Edelbroek argumenta que sua empresa está levando as preocupações éticas muito a sério. Ele me disse que recentemente a empresa contratou dois consultores especializados em ética biomédica. Ele acrescentou que, apesar de ser uma empresa com financiamento privado, a SpaceBorn United pretende seguir todos os padrões legais e éticos reconhecidos internacionalmente quando se trata de solicitar permissão para usar embriões humanos.
Mas os experimentos de reprodução não precisam necessariamente envolver amostras humanas. Jeffrey Alberts quer ver várias gerações de animais, como ratos, nascerem no espaço, viverem toda a sua vida lá e se reproduzirem. Tais experimentos nunca foram realizados e seriam o teste definitivo para saber se há efeitos multigeracionais da vida no espaço – uma questão pendente destacada pelo relatório das Academias Nacionais.
Os resultados de tais estudos revelariam muito sobre a possibilidade de as colônias espaciais se tornarem realidade. Mas para Edelbroek, o fato de os estudos multigeracionais em animais nunca terem sido aprovados é a razão de ser de sua empresa.

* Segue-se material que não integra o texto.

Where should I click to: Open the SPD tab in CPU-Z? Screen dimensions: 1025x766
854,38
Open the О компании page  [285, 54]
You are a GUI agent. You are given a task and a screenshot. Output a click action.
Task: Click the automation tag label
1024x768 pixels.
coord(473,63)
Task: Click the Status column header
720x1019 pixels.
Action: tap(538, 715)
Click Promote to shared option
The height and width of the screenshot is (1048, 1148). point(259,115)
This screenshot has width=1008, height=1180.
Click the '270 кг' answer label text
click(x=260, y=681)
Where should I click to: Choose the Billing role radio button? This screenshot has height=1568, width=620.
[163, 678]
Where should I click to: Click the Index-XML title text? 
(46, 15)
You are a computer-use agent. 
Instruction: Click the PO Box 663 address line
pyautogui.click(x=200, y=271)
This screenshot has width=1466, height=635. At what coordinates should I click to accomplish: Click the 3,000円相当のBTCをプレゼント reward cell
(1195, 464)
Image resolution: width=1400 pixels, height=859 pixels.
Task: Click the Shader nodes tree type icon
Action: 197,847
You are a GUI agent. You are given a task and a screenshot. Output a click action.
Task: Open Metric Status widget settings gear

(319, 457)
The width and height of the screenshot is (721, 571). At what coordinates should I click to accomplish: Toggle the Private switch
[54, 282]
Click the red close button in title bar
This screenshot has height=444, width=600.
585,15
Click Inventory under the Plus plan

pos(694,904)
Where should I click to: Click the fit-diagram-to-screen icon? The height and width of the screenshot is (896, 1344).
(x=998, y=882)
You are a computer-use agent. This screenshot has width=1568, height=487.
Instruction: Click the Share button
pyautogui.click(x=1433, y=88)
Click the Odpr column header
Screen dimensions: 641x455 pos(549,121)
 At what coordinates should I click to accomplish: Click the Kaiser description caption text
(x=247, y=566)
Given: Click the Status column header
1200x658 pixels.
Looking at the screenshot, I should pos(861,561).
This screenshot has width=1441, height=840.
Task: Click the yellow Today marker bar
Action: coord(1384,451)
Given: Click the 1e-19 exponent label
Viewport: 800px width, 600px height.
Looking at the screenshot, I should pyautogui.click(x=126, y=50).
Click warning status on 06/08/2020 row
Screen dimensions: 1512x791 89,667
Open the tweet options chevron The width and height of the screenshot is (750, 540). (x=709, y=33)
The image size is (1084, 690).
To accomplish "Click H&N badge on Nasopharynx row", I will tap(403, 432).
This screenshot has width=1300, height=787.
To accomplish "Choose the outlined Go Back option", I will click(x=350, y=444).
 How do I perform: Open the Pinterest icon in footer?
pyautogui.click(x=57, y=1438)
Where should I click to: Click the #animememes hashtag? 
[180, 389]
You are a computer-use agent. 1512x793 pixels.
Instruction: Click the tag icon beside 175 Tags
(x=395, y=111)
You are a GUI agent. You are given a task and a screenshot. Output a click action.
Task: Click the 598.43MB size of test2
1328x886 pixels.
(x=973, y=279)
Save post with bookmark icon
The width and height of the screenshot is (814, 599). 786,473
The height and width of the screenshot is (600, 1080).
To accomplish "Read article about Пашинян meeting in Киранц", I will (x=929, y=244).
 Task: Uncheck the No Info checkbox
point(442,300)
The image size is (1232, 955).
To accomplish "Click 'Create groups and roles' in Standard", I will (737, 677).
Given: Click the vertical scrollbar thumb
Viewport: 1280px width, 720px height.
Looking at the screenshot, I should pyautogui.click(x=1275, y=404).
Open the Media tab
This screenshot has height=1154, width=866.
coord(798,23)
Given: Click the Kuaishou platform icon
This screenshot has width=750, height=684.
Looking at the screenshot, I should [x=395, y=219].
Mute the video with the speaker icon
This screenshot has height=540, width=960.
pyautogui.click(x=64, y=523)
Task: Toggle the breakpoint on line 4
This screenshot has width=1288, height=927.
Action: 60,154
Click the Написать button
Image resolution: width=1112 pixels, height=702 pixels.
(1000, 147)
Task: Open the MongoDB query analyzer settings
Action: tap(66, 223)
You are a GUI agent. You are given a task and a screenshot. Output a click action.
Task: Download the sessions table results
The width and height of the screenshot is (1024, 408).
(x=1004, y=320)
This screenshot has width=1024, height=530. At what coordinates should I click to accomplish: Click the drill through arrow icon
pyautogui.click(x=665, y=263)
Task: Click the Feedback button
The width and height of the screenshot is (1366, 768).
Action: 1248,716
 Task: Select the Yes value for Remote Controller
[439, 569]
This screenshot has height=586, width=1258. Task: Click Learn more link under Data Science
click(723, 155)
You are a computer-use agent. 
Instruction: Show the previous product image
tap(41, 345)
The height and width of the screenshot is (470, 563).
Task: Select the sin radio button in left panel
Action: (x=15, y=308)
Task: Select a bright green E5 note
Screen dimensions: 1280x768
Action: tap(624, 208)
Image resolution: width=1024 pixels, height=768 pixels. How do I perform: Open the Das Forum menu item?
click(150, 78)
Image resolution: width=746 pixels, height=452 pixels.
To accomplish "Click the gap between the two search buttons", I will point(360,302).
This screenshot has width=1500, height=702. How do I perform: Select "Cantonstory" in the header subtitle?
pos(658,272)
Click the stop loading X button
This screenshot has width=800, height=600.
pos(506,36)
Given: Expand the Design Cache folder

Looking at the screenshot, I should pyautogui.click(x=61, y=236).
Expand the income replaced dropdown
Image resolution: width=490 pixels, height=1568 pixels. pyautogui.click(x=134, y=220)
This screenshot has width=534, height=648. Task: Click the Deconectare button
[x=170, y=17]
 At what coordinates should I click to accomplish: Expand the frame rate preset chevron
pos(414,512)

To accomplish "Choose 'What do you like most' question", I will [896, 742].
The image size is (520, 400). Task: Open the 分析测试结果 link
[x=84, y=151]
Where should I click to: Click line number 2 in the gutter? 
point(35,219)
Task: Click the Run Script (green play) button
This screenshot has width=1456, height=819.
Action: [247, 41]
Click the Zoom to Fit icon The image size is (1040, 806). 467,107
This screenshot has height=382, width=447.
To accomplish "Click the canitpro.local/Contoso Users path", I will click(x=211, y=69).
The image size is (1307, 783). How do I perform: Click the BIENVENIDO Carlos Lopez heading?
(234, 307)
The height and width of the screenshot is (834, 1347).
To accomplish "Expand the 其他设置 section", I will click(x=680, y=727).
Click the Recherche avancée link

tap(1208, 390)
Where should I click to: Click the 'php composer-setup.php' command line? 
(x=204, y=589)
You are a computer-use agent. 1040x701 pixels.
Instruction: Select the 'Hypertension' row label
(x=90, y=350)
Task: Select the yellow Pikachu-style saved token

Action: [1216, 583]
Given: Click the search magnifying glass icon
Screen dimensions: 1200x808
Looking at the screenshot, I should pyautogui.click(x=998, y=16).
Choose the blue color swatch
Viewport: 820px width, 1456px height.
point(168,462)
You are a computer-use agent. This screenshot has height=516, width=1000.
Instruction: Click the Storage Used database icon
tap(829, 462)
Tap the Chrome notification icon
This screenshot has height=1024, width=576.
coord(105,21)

E embora sua pesquisa possa deixar algumas pessoas desconfortáveis, ele considera importante ultrapassar os limites.
“A humanidade tem se beneficiado o tempo todo da expansão de sua zona de conforto”, diz ele. “E, se você quer saber, é bom continuar fazendo isso no espaço.”
Scott Solomon é biólogo e divulgador científico. Ele leciona ecologia e biologia evolutiva na Rice University, em Houston. Ele é o apresentador do podcast Wild World With Scott Solomon e autor de Future Humans: Inside the Science of Our Continuing Evolution (Humanos do Futuro: Por Dentro da Ciência de Nossa Evolução Contínua), bem como de um próximo livro para a MIT Press sobre como a vida no espaço afetará o corpo e a mente humanos.